◆ TASK PROMPT ◆
Gather all lines with "Viewport" from the records.

◆ INFORMATION SUPPLIED ◆
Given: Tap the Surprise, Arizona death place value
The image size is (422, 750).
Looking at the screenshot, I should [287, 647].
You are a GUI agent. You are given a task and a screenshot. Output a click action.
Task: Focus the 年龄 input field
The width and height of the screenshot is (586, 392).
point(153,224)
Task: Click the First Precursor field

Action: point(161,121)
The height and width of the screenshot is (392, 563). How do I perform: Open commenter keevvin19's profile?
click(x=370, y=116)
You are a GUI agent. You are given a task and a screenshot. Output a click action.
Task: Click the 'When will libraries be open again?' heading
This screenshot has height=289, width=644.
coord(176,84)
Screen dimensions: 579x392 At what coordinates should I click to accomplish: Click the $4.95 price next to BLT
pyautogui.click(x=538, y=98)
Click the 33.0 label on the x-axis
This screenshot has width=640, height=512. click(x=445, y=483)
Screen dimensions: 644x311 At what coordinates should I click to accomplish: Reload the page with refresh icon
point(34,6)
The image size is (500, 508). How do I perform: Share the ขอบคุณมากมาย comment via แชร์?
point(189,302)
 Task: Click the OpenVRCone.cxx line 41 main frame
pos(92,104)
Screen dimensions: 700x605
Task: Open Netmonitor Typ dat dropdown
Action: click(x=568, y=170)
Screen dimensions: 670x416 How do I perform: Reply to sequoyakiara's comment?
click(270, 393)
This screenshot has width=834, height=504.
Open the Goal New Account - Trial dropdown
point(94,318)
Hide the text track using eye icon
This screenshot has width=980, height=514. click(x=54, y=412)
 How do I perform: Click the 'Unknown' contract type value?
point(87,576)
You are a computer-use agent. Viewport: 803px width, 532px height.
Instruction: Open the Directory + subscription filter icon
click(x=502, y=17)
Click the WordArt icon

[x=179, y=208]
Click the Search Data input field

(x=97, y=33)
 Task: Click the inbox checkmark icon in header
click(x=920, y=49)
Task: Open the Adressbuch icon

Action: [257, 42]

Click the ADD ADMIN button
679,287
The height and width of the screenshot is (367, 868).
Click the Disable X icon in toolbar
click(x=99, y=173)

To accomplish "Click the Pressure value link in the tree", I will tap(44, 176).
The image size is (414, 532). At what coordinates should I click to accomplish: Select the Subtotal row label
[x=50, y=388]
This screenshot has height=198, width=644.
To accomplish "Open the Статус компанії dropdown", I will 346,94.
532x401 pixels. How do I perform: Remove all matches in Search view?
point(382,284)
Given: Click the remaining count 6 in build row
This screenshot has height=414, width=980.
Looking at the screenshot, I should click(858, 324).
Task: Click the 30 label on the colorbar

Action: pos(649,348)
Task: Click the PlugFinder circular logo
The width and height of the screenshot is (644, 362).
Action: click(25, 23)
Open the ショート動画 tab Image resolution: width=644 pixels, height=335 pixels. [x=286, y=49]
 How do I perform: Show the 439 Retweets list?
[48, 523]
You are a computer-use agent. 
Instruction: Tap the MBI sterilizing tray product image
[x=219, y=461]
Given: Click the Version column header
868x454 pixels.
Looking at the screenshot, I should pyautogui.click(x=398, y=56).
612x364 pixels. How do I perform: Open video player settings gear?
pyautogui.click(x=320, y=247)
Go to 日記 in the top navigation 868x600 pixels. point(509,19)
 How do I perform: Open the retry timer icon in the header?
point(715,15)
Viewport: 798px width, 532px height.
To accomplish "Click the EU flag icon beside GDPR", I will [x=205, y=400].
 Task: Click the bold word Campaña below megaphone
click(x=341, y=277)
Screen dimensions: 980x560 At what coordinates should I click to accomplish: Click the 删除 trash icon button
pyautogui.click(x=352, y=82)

◆ ANSWER SPACE ◆
You are a computer-use agent. Viewport: 803px width, 532px height.
Viewport: 798px width, 532px height.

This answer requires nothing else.